• [REQUIREMENT] Copy every line from the one containing "Click the calendar" down through the one containing "Looking at the screenshot, I should (1184, 384).", with no changes.

• [EXERCISE INPUTS]
════════════════════

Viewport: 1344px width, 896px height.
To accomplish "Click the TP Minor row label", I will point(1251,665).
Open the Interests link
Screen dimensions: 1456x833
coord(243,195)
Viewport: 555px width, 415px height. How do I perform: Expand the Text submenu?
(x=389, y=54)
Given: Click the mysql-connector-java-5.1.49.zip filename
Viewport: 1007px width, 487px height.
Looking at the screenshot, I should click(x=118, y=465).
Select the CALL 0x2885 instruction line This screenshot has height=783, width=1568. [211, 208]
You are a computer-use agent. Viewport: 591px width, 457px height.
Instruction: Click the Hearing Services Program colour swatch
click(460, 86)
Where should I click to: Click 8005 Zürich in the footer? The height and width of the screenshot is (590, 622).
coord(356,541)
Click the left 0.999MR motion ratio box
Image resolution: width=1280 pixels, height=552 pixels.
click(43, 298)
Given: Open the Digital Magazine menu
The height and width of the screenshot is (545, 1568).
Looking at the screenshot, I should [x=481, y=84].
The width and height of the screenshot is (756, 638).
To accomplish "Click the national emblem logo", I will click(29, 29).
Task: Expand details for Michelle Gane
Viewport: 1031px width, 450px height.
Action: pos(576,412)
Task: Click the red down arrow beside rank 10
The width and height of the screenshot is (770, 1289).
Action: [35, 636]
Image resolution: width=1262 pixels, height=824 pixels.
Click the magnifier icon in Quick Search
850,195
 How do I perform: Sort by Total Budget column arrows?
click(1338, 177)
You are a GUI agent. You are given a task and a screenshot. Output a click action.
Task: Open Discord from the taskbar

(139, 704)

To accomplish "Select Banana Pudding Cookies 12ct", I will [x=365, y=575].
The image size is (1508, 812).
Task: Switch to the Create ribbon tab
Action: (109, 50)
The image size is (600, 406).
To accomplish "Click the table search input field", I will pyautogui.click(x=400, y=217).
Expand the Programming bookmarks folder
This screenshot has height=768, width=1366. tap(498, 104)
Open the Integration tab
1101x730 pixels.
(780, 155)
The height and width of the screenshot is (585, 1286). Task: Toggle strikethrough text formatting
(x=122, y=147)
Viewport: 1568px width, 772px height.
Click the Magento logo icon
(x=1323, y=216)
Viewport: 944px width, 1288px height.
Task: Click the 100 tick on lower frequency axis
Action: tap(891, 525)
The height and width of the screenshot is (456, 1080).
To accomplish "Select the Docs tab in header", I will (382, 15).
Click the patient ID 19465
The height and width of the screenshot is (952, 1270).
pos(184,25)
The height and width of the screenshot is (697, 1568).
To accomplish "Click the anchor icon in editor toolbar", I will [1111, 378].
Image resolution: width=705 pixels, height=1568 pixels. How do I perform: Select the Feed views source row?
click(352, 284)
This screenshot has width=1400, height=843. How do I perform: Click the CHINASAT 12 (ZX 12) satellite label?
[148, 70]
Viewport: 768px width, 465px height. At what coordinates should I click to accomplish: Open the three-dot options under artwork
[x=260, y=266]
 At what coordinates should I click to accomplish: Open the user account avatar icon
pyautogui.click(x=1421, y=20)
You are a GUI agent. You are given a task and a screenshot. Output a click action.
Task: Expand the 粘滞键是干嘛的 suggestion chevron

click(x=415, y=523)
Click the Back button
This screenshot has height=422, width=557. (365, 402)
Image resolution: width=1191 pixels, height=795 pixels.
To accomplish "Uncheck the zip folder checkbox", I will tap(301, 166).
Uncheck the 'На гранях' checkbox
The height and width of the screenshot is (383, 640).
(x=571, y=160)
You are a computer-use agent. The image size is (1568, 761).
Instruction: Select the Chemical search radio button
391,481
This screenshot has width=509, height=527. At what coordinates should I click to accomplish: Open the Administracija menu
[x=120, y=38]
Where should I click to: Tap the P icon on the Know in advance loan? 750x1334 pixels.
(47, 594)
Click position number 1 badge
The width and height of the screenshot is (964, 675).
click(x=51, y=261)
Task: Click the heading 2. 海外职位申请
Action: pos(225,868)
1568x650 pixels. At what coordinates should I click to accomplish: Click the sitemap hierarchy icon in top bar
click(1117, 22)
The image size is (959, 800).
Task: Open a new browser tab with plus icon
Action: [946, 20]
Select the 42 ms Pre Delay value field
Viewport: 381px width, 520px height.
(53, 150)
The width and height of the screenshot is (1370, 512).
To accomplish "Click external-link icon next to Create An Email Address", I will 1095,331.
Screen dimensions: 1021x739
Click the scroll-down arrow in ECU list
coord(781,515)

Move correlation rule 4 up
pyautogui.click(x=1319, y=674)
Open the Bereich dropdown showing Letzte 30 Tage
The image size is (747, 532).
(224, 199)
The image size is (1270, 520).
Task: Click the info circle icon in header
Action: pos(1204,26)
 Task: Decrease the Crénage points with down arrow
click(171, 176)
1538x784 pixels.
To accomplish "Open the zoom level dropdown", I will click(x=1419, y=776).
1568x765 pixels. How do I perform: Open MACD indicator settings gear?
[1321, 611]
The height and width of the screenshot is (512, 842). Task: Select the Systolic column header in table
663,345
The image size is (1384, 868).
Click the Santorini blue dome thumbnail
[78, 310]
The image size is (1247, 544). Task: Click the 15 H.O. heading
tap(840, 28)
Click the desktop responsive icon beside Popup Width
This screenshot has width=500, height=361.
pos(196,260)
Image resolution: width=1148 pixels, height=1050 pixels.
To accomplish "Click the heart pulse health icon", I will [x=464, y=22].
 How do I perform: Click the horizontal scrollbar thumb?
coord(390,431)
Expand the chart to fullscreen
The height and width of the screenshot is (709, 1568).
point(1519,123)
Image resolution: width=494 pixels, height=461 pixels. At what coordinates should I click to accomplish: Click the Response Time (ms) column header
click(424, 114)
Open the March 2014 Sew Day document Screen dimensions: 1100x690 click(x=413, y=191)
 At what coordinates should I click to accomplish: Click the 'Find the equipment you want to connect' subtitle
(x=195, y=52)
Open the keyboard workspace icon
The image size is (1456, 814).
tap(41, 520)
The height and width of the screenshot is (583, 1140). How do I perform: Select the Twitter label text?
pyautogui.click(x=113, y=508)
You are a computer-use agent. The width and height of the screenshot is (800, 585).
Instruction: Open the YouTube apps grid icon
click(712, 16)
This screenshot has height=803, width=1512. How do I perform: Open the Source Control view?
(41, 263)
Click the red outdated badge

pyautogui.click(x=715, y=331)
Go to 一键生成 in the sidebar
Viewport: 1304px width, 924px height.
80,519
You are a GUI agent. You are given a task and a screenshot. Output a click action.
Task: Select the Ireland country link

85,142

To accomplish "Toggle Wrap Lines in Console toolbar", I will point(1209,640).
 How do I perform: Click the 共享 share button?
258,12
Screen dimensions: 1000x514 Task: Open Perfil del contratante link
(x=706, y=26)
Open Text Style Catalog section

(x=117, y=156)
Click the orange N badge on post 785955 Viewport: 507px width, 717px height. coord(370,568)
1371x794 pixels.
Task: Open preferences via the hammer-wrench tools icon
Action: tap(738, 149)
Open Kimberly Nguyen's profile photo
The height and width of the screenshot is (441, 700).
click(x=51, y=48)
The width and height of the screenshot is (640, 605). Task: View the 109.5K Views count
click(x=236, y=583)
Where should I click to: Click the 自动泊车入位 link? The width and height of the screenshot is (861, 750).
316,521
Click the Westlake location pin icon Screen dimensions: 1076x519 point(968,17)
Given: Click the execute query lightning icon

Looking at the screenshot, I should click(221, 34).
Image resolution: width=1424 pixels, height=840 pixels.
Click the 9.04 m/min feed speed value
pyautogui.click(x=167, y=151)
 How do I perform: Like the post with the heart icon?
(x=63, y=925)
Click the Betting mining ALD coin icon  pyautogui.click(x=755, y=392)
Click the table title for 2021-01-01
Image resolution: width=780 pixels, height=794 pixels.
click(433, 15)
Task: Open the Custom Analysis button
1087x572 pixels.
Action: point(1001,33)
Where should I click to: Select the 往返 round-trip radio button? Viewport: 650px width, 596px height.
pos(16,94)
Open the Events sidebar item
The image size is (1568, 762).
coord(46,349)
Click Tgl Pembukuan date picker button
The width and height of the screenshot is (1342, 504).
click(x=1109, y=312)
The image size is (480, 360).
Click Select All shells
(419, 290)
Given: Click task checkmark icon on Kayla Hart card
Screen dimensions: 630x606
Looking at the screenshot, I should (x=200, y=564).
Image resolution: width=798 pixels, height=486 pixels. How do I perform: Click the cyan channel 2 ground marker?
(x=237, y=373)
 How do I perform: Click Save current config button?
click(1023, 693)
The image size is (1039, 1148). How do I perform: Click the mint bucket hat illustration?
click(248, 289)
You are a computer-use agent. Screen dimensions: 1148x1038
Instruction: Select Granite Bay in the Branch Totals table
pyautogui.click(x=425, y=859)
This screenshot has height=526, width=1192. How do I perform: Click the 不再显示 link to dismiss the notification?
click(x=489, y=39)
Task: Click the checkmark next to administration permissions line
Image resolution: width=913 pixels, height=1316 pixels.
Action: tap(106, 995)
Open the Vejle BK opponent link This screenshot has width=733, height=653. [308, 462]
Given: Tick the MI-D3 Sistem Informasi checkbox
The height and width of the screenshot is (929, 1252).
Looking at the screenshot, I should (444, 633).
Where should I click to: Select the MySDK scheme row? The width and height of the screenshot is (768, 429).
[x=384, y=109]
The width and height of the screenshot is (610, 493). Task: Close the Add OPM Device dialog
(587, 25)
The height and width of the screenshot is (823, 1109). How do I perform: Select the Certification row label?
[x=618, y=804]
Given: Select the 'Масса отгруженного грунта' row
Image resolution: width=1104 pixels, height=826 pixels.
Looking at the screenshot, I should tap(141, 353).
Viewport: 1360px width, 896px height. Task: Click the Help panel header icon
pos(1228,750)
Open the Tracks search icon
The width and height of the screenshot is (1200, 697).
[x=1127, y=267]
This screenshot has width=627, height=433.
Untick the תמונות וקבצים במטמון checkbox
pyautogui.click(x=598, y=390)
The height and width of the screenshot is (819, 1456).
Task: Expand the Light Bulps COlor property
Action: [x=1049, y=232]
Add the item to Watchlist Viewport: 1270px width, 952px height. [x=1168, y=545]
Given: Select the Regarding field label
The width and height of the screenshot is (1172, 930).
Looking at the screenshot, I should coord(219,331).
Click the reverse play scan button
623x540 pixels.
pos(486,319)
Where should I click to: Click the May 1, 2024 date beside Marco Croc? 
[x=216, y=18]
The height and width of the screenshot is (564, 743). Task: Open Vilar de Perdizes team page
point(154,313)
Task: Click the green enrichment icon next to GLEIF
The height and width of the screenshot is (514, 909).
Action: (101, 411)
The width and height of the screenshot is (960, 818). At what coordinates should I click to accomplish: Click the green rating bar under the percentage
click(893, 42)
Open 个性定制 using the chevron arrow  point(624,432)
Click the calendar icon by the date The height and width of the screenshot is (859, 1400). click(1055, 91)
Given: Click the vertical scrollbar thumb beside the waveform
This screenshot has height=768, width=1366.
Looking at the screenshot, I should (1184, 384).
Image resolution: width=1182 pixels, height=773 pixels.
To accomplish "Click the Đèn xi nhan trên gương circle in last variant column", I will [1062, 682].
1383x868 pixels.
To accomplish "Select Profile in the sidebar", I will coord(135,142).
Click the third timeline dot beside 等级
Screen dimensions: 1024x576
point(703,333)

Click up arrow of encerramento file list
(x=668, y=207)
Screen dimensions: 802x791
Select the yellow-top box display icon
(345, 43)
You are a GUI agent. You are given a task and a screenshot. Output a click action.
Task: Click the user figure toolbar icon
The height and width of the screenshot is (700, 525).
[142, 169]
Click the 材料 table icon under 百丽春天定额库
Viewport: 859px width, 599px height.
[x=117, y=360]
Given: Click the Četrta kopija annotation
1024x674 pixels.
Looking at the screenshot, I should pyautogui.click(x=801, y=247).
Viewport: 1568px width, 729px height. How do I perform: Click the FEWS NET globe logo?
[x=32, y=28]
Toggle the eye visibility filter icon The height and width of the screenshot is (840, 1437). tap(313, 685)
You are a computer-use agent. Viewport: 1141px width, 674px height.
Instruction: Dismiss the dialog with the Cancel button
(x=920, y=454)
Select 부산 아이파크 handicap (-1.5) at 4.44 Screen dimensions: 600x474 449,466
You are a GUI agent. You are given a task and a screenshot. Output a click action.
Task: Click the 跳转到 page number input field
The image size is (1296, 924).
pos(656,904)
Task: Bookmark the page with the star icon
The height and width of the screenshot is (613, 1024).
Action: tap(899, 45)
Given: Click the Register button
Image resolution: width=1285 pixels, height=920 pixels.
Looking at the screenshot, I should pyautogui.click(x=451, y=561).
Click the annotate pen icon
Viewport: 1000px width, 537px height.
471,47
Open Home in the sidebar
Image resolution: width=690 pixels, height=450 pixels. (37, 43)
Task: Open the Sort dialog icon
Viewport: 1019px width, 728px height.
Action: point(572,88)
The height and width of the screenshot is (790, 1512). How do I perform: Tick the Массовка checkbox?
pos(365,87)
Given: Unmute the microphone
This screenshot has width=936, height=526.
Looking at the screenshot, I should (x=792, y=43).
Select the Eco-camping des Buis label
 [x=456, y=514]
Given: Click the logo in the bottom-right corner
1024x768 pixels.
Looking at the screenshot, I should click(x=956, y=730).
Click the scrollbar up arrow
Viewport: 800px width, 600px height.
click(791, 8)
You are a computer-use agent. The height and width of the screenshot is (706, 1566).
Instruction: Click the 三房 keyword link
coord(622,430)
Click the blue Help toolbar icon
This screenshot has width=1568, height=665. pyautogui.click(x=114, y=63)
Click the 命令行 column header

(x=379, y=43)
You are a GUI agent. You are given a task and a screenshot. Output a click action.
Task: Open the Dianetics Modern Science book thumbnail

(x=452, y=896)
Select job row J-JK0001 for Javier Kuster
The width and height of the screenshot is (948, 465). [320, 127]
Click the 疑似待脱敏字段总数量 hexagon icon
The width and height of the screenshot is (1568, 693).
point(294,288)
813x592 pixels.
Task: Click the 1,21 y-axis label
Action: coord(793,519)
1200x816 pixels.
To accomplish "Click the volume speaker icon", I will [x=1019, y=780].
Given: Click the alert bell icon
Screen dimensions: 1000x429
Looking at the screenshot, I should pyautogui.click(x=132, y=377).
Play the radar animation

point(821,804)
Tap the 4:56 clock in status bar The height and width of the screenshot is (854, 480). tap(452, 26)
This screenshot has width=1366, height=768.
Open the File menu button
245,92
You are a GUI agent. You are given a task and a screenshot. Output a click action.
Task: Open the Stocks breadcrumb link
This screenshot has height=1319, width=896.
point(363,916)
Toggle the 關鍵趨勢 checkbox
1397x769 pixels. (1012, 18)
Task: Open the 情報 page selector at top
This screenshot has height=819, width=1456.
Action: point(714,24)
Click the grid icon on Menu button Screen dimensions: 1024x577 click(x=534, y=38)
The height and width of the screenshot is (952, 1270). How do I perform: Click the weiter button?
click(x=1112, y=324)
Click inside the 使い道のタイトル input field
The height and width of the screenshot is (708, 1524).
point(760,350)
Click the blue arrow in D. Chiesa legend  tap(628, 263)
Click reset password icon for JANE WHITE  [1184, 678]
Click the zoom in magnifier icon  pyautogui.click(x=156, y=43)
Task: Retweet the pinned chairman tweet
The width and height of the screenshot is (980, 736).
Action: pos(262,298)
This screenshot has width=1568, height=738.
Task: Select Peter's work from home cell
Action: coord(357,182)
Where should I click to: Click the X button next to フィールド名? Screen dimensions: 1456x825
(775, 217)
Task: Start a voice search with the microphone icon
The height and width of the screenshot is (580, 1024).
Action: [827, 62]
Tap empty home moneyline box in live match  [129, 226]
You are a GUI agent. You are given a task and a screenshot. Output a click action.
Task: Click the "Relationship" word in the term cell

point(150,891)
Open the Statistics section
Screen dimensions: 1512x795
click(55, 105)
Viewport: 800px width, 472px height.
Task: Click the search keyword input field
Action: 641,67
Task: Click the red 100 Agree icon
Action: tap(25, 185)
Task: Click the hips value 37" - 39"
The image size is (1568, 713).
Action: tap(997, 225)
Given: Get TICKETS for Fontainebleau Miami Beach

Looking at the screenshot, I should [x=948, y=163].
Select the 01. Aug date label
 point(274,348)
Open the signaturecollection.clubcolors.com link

════════════════════

• [ANSWER BELOW]
Click the calendar icon by the date The height and width of the screenshot is (859, 1400). click(1055, 91)
Given: Click the vertical scrollbar thumb beside the waveform
This screenshot has height=768, width=1366.
Looking at the screenshot, I should (1184, 384).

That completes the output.